Work to do ::
Format each line of these records as a JSON list of strings, with one string per line and blank lines omitted.

(Records from a data source)
>> Start

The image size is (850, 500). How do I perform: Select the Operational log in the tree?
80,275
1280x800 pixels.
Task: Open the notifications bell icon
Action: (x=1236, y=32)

>> End

Result for this exercise ::
[
  "The image size is (850, 500). How do I perform: Select the Operational log in the tree?",
  "80,275",
  "1280x800 pixels.",
  "Task: Open the notifications bell icon",
  "Action: (x=1236, y=32)"
]